SOURCE MATERIAL:
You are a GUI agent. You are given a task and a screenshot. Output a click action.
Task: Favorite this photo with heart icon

--

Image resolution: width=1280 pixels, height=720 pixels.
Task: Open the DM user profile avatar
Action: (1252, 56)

WORK TASK:
From the data above, output exactly the lines between the one containing "You are a GUI" and the one containing "Task: Favorite this photo with heart icon", counting both of them.

THE ANSWER:
You are a GUI agent. You are given a task and a screenshot. Output a click action.
Task: Favorite this photo with heart icon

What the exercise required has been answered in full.